Records for this task:
▼

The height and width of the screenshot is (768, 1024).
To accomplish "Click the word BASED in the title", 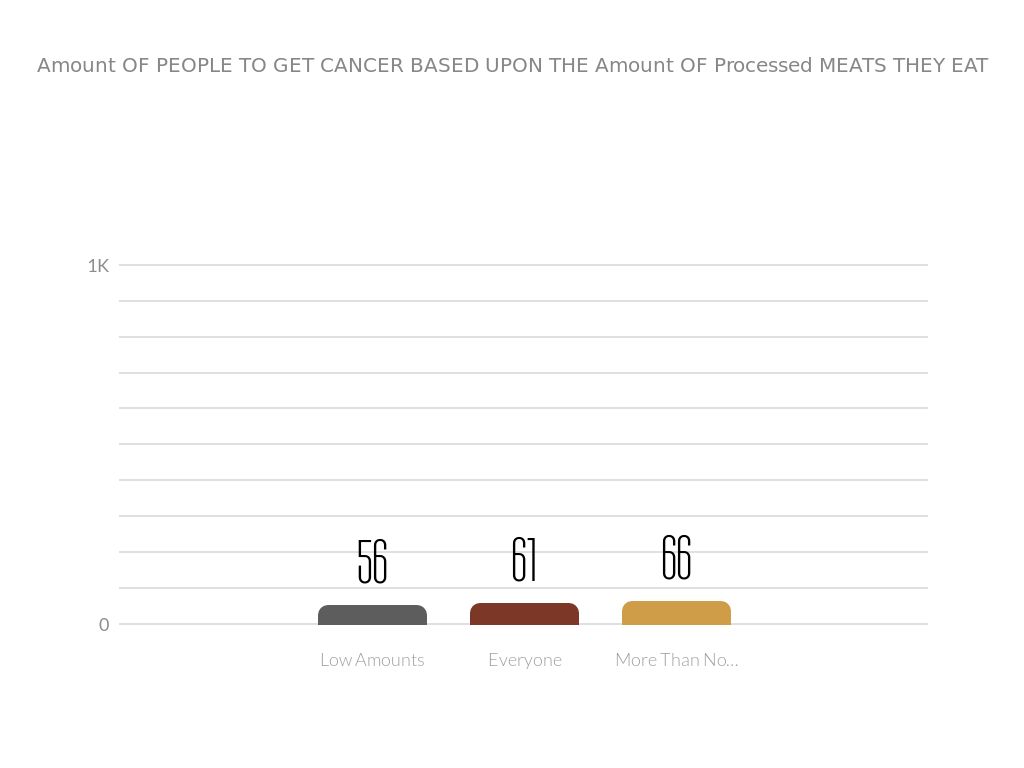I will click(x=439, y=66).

▲
▼

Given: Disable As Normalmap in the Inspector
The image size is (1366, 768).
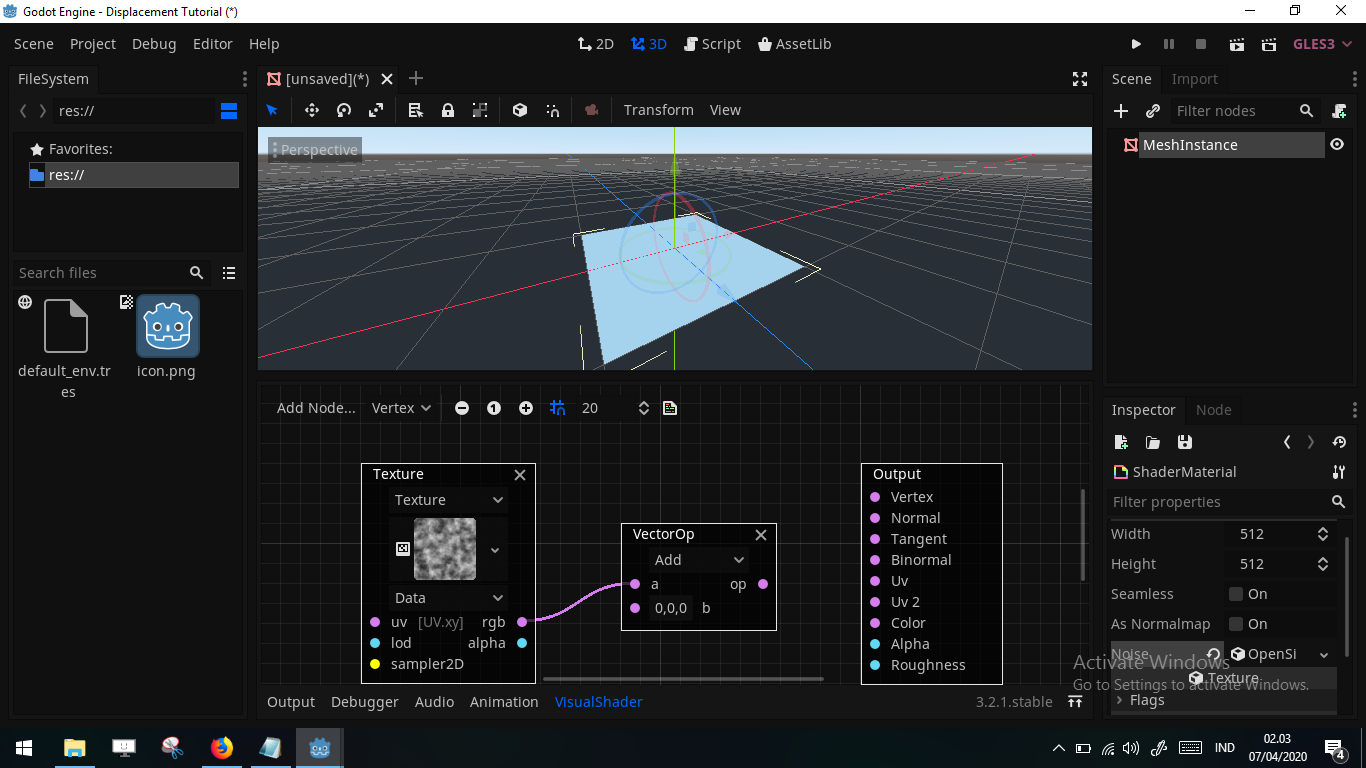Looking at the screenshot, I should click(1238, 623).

▲
▼

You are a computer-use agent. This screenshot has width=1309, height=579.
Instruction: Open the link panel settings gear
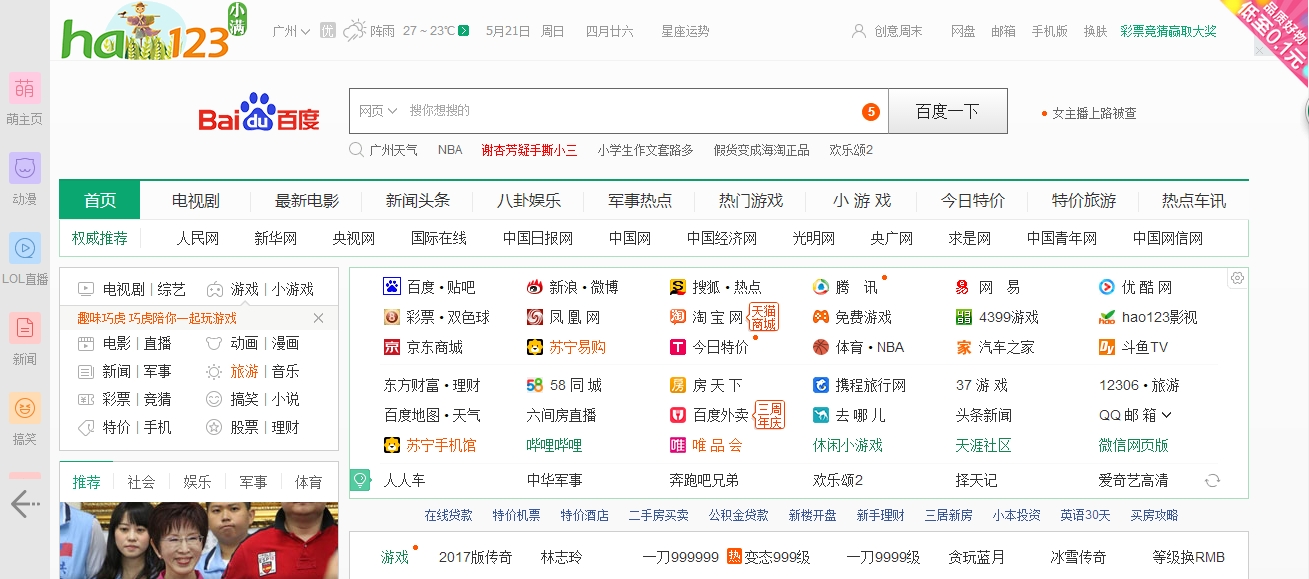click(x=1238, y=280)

▲

Task brief: Lay out the rows as a Markdown table with the columns Position and Text, starting with the line that contains "Given: Disable As Normalmap in the Inspector" and going on through the line that contains "Looking at the", leaving out blank lines. Omit the pictures from the table.

Exercise output:
| Position | Text |
|---|---|
| 1 | Given: Disable As Normalmap in the Inspector |
| 2 | The image size is (1366, 768). |
| 3 | Looking at the screenshot, I should click(1238, 623). |